→ EXERCISE GOAL: Which lines of the listing hold the string "computer"? Copy those lines.

→ EXERCISE MATERIALS:
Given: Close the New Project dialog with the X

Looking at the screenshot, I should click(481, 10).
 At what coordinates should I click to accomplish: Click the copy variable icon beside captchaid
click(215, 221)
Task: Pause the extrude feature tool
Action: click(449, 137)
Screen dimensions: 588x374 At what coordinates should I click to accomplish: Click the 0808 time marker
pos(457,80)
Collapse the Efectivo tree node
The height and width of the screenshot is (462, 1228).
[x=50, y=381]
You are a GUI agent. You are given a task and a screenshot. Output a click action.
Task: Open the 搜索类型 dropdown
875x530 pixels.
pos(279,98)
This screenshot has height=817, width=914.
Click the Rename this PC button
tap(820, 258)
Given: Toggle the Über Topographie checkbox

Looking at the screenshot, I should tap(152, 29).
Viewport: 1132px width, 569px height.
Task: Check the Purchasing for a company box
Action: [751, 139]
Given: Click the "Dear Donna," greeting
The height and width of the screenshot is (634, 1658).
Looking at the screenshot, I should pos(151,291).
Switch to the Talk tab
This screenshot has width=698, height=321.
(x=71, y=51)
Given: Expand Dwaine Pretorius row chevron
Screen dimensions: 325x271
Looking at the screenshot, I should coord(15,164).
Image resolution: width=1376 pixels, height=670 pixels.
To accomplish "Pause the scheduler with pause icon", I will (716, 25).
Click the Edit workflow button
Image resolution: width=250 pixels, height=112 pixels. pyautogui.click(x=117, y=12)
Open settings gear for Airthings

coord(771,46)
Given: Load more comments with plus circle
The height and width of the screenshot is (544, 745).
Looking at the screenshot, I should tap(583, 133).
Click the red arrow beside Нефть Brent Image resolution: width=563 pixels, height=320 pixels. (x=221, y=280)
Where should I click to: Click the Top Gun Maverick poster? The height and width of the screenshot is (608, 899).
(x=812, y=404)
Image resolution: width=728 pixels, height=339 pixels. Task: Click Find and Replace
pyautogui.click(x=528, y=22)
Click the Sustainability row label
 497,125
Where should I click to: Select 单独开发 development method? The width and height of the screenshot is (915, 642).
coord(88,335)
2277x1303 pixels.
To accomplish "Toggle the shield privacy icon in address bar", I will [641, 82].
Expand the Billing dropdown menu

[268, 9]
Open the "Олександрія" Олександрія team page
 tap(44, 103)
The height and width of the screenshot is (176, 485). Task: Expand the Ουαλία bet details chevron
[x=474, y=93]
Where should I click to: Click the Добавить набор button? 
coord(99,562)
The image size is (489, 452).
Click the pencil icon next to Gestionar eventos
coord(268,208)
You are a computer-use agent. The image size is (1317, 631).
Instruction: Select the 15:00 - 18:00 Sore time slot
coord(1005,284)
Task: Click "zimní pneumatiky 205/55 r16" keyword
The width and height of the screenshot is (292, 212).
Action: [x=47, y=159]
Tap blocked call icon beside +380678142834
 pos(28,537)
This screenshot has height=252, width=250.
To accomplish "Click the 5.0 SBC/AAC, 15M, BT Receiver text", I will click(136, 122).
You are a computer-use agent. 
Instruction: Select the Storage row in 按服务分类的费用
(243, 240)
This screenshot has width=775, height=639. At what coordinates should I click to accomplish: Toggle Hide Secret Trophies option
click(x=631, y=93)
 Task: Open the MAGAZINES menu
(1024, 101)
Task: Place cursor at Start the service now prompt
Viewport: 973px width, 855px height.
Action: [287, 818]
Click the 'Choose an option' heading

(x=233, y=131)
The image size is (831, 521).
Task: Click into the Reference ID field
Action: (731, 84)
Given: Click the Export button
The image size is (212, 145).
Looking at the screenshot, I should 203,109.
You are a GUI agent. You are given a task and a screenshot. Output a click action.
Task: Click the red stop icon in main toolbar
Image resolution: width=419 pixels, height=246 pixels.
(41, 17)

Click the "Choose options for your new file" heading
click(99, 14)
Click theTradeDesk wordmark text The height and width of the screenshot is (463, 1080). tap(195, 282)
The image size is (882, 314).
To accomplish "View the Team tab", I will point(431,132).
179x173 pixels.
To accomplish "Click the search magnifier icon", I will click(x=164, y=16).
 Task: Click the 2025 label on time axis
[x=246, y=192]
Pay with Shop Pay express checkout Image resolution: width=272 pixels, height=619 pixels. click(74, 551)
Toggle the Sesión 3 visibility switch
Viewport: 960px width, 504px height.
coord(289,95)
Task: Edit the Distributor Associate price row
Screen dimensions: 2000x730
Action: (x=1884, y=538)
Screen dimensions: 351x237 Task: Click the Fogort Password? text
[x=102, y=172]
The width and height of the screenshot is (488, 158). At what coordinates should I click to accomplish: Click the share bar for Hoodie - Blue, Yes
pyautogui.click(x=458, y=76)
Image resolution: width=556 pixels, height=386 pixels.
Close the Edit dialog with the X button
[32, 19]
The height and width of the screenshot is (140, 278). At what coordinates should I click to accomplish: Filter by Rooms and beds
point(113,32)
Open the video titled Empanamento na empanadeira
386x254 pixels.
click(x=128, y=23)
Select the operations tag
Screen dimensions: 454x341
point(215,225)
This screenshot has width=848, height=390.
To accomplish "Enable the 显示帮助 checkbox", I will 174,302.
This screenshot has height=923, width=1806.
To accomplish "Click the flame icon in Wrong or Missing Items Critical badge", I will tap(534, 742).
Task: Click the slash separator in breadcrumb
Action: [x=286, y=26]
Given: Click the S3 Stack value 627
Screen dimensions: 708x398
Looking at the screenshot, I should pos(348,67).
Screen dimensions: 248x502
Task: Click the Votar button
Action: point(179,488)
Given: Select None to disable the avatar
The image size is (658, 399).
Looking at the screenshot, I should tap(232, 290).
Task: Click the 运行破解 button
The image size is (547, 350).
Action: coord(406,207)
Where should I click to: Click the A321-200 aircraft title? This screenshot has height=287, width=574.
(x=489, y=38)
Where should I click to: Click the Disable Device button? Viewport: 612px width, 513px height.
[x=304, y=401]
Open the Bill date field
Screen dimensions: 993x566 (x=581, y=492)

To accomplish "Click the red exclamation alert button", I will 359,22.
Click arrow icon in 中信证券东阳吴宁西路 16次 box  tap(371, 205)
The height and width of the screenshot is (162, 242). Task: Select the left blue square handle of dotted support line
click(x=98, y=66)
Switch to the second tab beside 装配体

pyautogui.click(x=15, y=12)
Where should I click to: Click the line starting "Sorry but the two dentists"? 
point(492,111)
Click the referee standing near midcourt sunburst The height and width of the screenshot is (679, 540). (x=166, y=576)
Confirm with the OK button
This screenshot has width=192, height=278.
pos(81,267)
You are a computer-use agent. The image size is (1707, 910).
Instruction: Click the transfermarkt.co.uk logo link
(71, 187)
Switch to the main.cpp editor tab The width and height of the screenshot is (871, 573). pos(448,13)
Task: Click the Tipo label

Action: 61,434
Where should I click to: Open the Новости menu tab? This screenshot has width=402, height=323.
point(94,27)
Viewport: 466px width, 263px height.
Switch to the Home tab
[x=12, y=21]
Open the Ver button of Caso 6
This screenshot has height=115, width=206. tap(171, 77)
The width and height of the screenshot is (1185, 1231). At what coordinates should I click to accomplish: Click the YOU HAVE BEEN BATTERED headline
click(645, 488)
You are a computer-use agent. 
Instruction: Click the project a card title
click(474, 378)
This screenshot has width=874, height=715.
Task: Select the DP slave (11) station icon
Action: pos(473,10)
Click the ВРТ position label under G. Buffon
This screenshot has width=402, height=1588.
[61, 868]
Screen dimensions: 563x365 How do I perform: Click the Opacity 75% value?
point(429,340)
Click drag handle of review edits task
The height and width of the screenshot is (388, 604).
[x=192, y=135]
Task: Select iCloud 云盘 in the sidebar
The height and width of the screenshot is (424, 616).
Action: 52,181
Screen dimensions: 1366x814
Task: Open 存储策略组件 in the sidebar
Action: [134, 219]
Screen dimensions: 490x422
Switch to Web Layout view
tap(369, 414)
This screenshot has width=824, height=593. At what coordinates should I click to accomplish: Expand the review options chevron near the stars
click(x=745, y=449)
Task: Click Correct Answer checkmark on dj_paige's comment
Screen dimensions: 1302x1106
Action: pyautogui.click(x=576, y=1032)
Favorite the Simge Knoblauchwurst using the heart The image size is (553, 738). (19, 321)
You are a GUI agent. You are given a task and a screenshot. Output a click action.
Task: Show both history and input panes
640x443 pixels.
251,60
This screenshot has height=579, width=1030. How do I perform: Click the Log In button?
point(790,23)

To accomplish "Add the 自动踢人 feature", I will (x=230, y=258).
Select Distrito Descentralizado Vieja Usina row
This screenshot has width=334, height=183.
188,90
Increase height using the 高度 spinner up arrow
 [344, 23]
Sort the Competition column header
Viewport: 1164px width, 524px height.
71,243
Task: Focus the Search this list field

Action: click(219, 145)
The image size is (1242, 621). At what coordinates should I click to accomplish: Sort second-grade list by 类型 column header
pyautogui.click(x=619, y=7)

→ SOLUTION TO THIS PROBLEM:
You are a computer-use agent. The image size is (1317, 631).
You are a computer-use agent. 
You are a computer-use agent. The image size is (1707, 910).
You are a computer-use agent. 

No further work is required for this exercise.